Les médias catholiques et les journalistes catholiques ne sont pas en dehors de ces évolutions. Exemple honnête : personne n’irait commenter la béatification du pape Jean Paul II sans se préoccuper des résultats de l’audience et même du nombre d’entrées en simulcasting !

 

En fait, tout est toujours à recommencer. On croyait entrer il y a 40 ans dans une nouvelle culture de la communication : c’est celle de l’aréopage dont parle Jean Paul II dans Redemptoris Missio (1990, no 37c). Les médias sont un lieu culturel supposant l’échange dans la liberté, et pas seulement un moyen technique de « faire passer le message de l’autorité . » Mais on voit que l’Eglise n’a pas une attitude plus exemplaire que celle des gouvernements et des entreprises commerciales : « L’information est une bonne information quand l’information est positive pour l’institution ». Dès quelle ne sert pas à magnifier le parti, le régime, l’entreprise, l’information est considérée comme suspecte, mal intentionnée, nocive.

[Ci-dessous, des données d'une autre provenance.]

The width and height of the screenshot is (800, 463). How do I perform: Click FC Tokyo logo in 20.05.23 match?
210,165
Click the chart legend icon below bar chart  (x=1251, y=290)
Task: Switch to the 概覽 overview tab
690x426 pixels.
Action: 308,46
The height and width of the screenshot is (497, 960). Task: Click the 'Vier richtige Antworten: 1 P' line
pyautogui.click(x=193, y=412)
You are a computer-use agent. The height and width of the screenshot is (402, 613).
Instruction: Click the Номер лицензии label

Il faut craindre qu’on puisse dire que le bon journaliste est celui qui fait plaisir à qui le paie ! On connaît la formule d’Oscar Wilde : « Autrefois on avait la torture ; aujourd’hui on a les journalistes ».

 

Je me souviens de cet ancien journaliste qu’avait été Mgr Charrière, gruérien comme moi. Il m’avait accordé une interview pour ses 80 ans. C’est une fois que j’ai fermé mon magnétophone qu’il a dit ce qu’il avait sur le cœur. Je cite : « La curie romaine, c’est des tyrans ». C’est un propos qu’il ne pouvait tenir publiquement, que je ne pouvais pas rapporter non plus, mais c’était l’exacte vérité de ses sentiments à la fin d’un épiscopat qui avait servi sans faille l’institution.

 

Comment pour un journaliste ne pas faire le lien avec l’affirmation de Jésus « La vérité te (vous) rendra libre(s) » (cf. Jn8,31) ? La question pour nous reste toujours celle de la vérité : la vérité avec un grand V quand il s’agit de celle du Christ, mais aussi une vérité plus modeste, plus simple, celle des faits, des sentiments vrais, des convictions profondes, des désirs de partager quelque chose de la joie de croire. C’est la seule manière pour que notre métier soit créateur de ponts, selon le jeu de mots d’André Babel s’adressant au pape à Einsiedeln en 1984 : Vous êtes « pontifex », faiseur de pont. C’est aussi notre mission.